Your objective:
Would you set down every entry shown below, precisely as written?

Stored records
/---
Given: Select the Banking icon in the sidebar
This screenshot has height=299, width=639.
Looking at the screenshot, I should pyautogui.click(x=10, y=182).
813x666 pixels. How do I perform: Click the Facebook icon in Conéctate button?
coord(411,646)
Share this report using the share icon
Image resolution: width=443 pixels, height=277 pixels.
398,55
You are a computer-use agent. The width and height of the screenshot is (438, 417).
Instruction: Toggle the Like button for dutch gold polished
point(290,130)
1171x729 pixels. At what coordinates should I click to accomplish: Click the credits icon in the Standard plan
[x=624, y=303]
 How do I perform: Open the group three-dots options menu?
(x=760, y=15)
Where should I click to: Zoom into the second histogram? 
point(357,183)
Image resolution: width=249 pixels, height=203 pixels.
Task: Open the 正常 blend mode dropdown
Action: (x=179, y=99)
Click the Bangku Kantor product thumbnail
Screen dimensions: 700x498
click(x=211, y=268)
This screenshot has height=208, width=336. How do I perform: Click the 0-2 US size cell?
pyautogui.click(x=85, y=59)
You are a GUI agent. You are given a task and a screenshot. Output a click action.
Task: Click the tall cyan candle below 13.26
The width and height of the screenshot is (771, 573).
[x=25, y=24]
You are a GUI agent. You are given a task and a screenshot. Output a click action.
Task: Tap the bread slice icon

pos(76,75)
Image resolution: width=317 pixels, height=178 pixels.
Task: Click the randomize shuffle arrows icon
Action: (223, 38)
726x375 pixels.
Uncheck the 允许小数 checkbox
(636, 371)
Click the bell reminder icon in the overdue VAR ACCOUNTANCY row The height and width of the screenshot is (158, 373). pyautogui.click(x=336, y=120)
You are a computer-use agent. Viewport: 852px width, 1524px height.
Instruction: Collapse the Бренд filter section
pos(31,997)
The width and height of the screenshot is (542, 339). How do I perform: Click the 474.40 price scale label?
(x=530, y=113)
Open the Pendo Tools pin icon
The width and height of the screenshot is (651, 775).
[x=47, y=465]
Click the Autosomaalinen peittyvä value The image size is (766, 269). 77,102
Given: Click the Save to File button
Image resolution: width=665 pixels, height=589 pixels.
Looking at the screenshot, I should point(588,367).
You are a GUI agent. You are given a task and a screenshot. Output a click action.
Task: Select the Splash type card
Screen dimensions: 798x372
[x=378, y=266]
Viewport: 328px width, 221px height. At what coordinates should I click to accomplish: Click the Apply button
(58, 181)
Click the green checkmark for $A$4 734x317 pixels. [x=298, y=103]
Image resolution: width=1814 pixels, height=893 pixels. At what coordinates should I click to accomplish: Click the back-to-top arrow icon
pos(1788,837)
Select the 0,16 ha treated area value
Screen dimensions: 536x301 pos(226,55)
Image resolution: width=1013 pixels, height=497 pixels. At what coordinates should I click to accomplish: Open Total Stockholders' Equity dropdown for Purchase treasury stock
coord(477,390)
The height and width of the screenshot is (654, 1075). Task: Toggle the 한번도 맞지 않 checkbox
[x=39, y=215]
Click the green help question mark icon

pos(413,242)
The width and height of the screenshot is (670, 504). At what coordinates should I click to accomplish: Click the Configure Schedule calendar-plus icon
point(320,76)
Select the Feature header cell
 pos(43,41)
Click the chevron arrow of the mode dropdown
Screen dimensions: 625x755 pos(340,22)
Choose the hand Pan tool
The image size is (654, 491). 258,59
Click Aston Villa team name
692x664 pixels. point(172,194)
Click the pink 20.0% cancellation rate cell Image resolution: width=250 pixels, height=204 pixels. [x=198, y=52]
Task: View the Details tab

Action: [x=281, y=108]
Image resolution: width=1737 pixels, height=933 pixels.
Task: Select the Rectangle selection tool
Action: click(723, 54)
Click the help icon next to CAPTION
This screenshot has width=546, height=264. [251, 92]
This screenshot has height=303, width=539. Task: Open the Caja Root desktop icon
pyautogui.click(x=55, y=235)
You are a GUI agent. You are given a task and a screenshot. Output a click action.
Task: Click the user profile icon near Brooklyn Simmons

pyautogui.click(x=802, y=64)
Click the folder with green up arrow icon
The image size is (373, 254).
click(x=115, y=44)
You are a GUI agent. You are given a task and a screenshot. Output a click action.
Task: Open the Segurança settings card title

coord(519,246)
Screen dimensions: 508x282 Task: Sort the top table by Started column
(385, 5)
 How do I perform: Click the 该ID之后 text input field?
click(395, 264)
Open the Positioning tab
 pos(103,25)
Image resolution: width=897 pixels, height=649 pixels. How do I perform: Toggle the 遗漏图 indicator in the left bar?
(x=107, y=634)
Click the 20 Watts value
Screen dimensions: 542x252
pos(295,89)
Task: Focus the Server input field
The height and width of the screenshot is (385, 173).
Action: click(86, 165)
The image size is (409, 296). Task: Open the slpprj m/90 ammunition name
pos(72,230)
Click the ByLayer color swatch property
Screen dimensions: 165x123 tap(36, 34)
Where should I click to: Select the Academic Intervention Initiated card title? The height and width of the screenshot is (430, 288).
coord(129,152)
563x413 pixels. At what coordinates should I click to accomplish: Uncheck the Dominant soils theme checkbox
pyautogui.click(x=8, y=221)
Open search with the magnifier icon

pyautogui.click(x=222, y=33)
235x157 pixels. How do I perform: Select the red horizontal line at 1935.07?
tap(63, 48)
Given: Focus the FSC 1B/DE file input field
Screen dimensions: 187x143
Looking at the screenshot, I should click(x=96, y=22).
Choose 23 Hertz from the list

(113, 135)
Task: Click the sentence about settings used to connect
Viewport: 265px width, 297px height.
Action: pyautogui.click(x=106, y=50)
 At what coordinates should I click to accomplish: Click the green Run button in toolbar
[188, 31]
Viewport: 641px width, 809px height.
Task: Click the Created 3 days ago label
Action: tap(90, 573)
\---
Problem solution:
Given: Select the Banking icon in the sidebar
This screenshot has height=299, width=639.
Looking at the screenshot, I should pyautogui.click(x=10, y=182).
813x666 pixels. How do I perform: Click the Facebook icon in Conéctate button?
coord(411,646)
Share this report using the share icon
Image resolution: width=443 pixels, height=277 pixels.
398,55
You are a computer-use agent. The width and height of the screenshot is (438, 417).
Instruction: Toggle the Like button for dutch gold polished
point(290,130)
1171x729 pixels. At what coordinates should I click to accomplish: Click the credits icon in the Standard plan
[x=624, y=303]
 How do I perform: Open the group three-dots options menu?
(x=760, y=15)
Where should I click to: Zoom into the second histogram? 
point(357,183)
Image resolution: width=249 pixels, height=203 pixels.
Task: Open the 正常 blend mode dropdown
Action: (x=179, y=99)
Click the Bangku Kantor product thumbnail
Screen dimensions: 700x498
click(x=211, y=268)
This screenshot has height=208, width=336. How do I perform: Click the 0-2 US size cell?
pyautogui.click(x=85, y=59)
You are a GUI agent. You are given a task and a screenshot. Output a click action.
Task: Click the tall cyan candle below 13.26
The width and height of the screenshot is (771, 573).
[x=25, y=24]
You are a GUI agent. You are given a task and a screenshot. Output a click action.
Task: Tap the bread slice icon

pos(76,75)
Image resolution: width=317 pixels, height=178 pixels.
Task: Click the randomize shuffle arrows icon
Action: (223, 38)
726x375 pixels.
Uncheck the 允许小数 checkbox
(636, 371)
Click the bell reminder icon in the overdue VAR ACCOUNTANCY row The height and width of the screenshot is (158, 373). pyautogui.click(x=336, y=120)
You are a computer-use agent. Viewport: 852px width, 1524px height.
Instruction: Collapse the Бренд filter section
pos(31,997)
The width and height of the screenshot is (542, 339). How do I perform: Click the 474.40 price scale label?
(x=530, y=113)
Open the Pendo Tools pin icon
The width and height of the screenshot is (651, 775).
[x=47, y=465]
Click the Autosomaalinen peittyvä value The image size is (766, 269). 77,102
Given: Click the Save to File button
Image resolution: width=665 pixels, height=589 pixels.
Looking at the screenshot, I should point(588,367).
You are a GUI agent. You are given a task and a screenshot. Output a click action.
Task: Select the Splash type card
Screen dimensions: 798x372
[x=378, y=266]
Viewport: 328px width, 221px height. At what coordinates should I click to accomplish: Click the Apply button
(58, 181)
Click the green checkmark for $A$4 734x317 pixels. [x=298, y=103]
Image resolution: width=1814 pixels, height=893 pixels. At what coordinates should I click to accomplish: Click the back-to-top arrow icon
pos(1788,837)
Select the 0,16 ha treated area value
Screen dimensions: 536x301 pos(226,55)
Image resolution: width=1013 pixels, height=497 pixels. At what coordinates should I click to accomplish: Open Total Stockholders' Equity dropdown for Purchase treasury stock
coord(477,390)
The height and width of the screenshot is (654, 1075). Task: Toggle the 한번도 맞지 않 checkbox
[x=39, y=215]
Click the green help question mark icon

pos(413,242)
The width and height of the screenshot is (670, 504). At what coordinates should I click to accomplish: Click the Configure Schedule calendar-plus icon
point(320,76)
Select the Feature header cell
 pos(43,41)
Click the chevron arrow of the mode dropdown
Screen dimensions: 625x755 pos(340,22)
Choose the hand Pan tool
The image size is (654, 491). 258,59
Click Aston Villa team name
692x664 pixels. point(172,194)
Click the pink 20.0% cancellation rate cell Image resolution: width=250 pixels, height=204 pixels. [x=198, y=52]
Task: View the Details tab

Action: [x=281, y=108]
Image resolution: width=1737 pixels, height=933 pixels.
Task: Select the Rectangle selection tool
Action: click(723, 54)
Click the help icon next to CAPTION
This screenshot has width=546, height=264. [251, 92]
This screenshot has height=303, width=539. Task: Open the Caja Root desktop icon
pyautogui.click(x=55, y=235)
You are a GUI agent. You are given a task and a screenshot. Output a click action.
Task: Click the user profile icon near Brooklyn Simmons

pyautogui.click(x=802, y=64)
Click the folder with green up arrow icon
The image size is (373, 254).
click(x=115, y=44)
You are a GUI agent. You are given a task and a screenshot. Output a click action.
Task: Open the Segurança settings card title

coord(519,246)
Screen dimensions: 508x282 Task: Sort the top table by Started column
(385, 5)
 How do I perform: Click the 该ID之后 text input field?
click(395, 264)
Open the Positioning tab
 pos(103,25)
Image resolution: width=897 pixels, height=649 pixels. How do I perform: Toggle the 遗漏图 indicator in the left bar?
(x=107, y=634)
Click the 20 Watts value
Screen dimensions: 542x252
pos(295,89)
Task: Focus the Server input field
The height and width of the screenshot is (385, 173).
Action: click(86, 165)
The image size is (409, 296). Task: Open the slpprj m/90 ammunition name
pos(72,230)
Click the ByLayer color swatch property
Screen dimensions: 165x123 tap(36, 34)
Where should I click to: Select the Academic Intervention Initiated card title? The height and width of the screenshot is (430, 288).
coord(129,152)
563x413 pixels. At what coordinates should I click to accomplish: Uncheck the Dominant soils theme checkbox
pyautogui.click(x=8, y=221)
Open search with the magnifier icon

pyautogui.click(x=222, y=33)
235x157 pixels. How do I perform: Select the red horizontal line at 1935.07?
tap(63, 48)
Given: Focus the FSC 1B/DE file input field
Screen dimensions: 187x143
Looking at the screenshot, I should click(x=96, y=22).
Choose 23 Hertz from the list

(113, 135)
Task: Click the sentence about settings used to connect
Viewport: 265px width, 297px height.
Action: pyautogui.click(x=106, y=50)
 At what coordinates should I click to accomplish: Click the green Run button in toolbar
[188, 31]
Viewport: 641px width, 809px height.
Task: Click the Created 3 days ago label
Action: tap(90, 573)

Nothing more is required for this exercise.